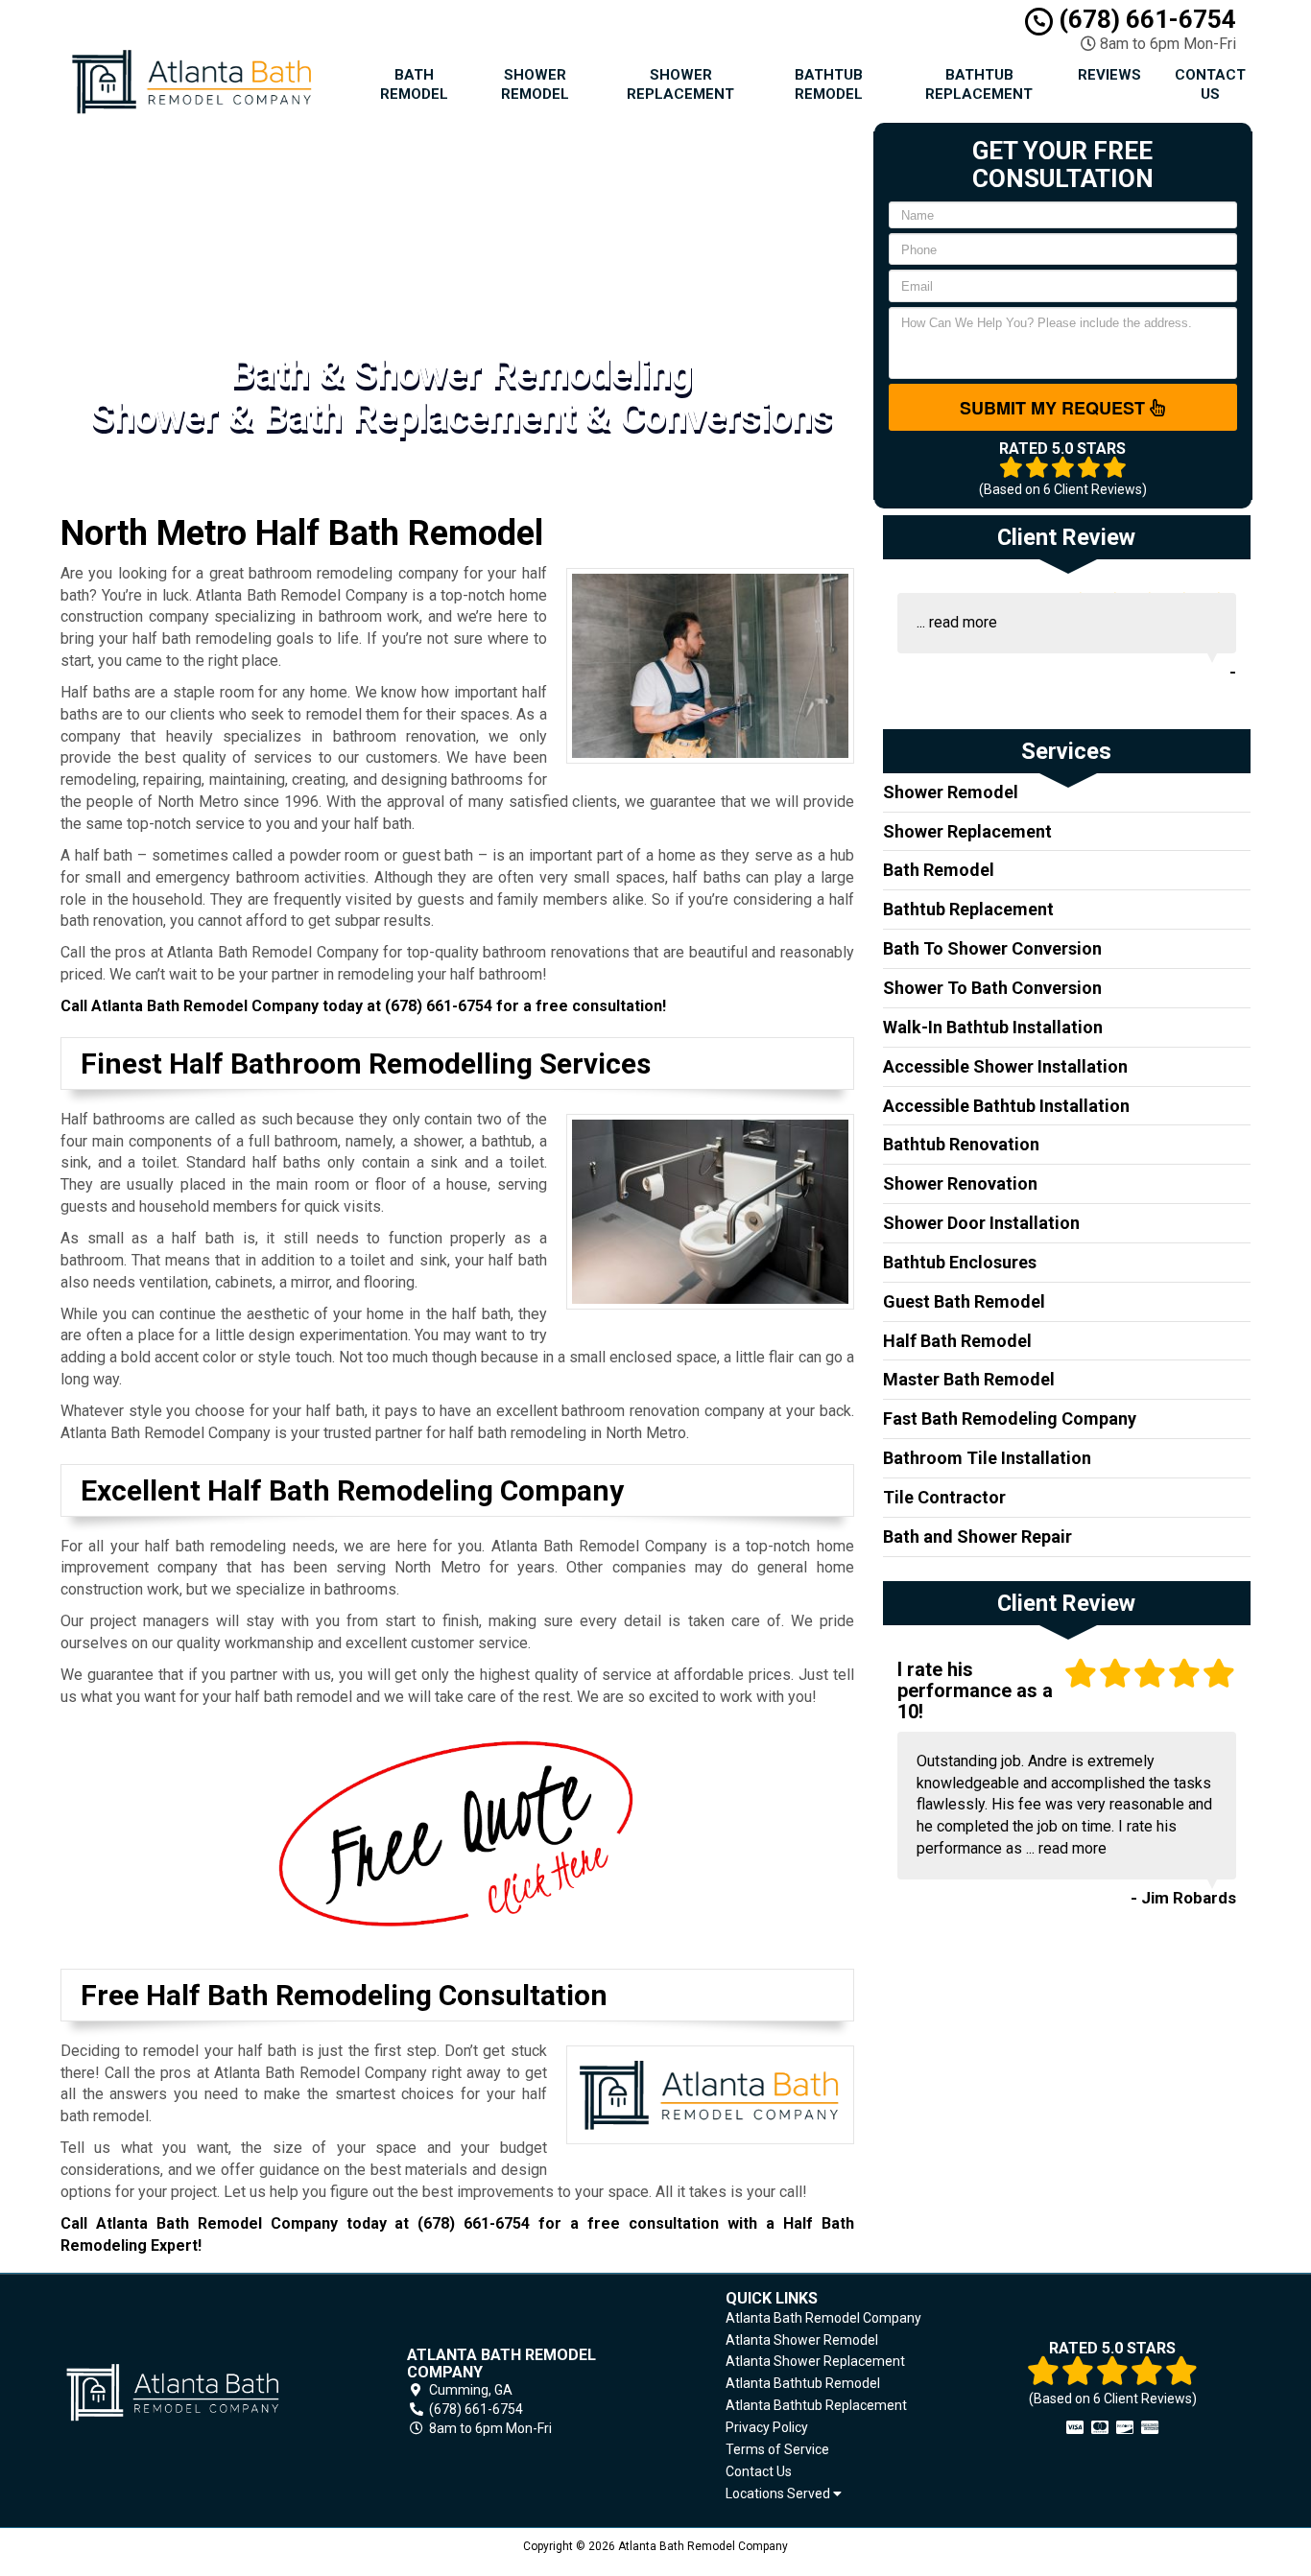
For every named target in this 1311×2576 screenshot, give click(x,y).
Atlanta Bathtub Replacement (816, 2405)
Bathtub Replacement (979, 84)
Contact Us (1210, 84)
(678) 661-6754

--- Work task ---
The word "Replacement" appears in some lines above. Return every one of those lines.

--- Written answer ---
Atlanta Bathtub Replacement (816, 2405)
Bathtub Replacement (979, 84)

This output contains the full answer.